Montagne

Note dall’ultimo viaggio in Italia, qualche tempo fa.

Ci sono valli in cui ho guidato cercando di andare un po’ piu’ forte delle mie domande. Parcheggi in cui mi sono fermato, lungo la statale, alla ricerca di un nonluogo in cui sfuggire tempo e auto-inquisizioni. I dubbi come aghi nelle gengive.
Ci sono montagne che mi sono fermato a osservare molti giorni, sparsi come manciate di sabbia lungo gli anni. Un certo profilo, il modo in cui le valli sono confinate dai costoni, il risalire degli abeti fino a mezza costa, solo osservarlo mi fa risuonare un eco di momenti di confusione, spaesamento, disperazione. Tutte cose affrontate guardando fuori dal finestrino, camminando fino a farsi male ai piedi. Ho risolto poco ma quegli sguardi si sono riflessi in me, l’impressione si è addormentata dietro alla pupilla, culla una voce sottile che mi ricorda che ogni storia è infinita, e più forte di quello che si creda, capace di tessere e incrociare trame, che rimangono là sotto, memoria solenne, a me, alla montagna.
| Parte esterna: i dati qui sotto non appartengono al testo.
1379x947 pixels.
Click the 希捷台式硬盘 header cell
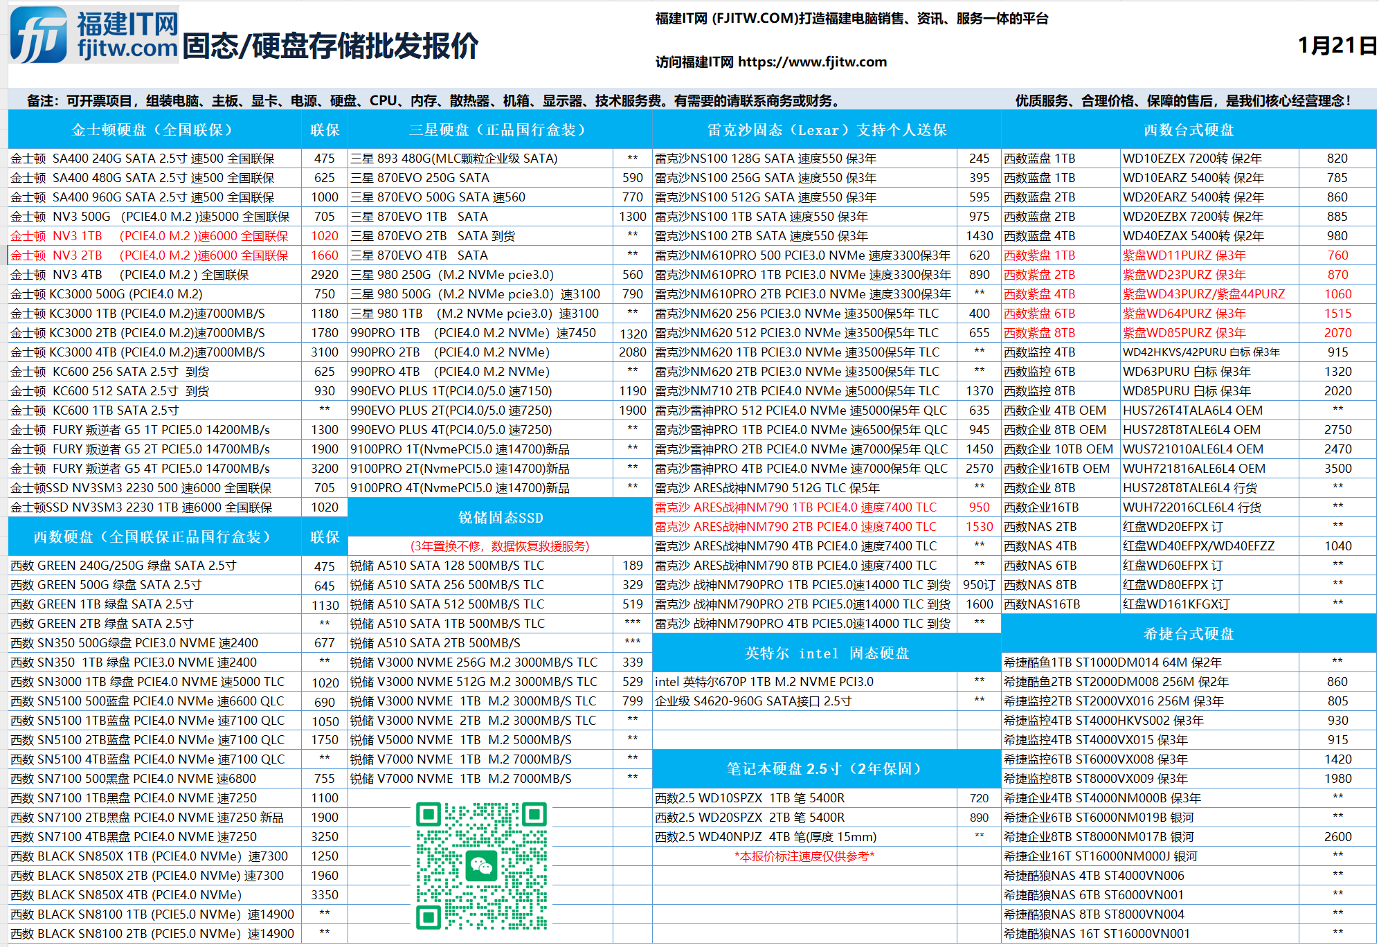coord(1188,633)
Le stazioni sono un altro luogo che nessuno abita e che tutti vivono, depositando passeggiate nervose lungo il cemento del marciapiede. Passeggiare fino al termine e poi tornare indietro, e riprendere, in attesa di un treno che non si sa se prendere, che arriva comunque troppo tardi, che ci desposita comunque troppo presto, prima che decisioni e parole si siano coagulate in qualcosa di utile. Dio quanti treni si puo’ rimpiangere di non aver preso?
Eppure le facciate delle stazioni continuano a scolarirsi, i davanzali a sfaldarsi, i cornicioni a sorridere imbarazzati a mezza bocca. Piano piano procede il paesaggio, come a ribadire la propria indpendenza, la propria indifferenza a storie che si ripetono, e che suonano epiche solo a noi, a chi ha versato un poco di sangue perché la giostra andasse avanti, facesse un altro giro, per guardare dopo la curva e sperare in un finale che permettesse di resprirare, di riscoprirsi vivi, di riprendere.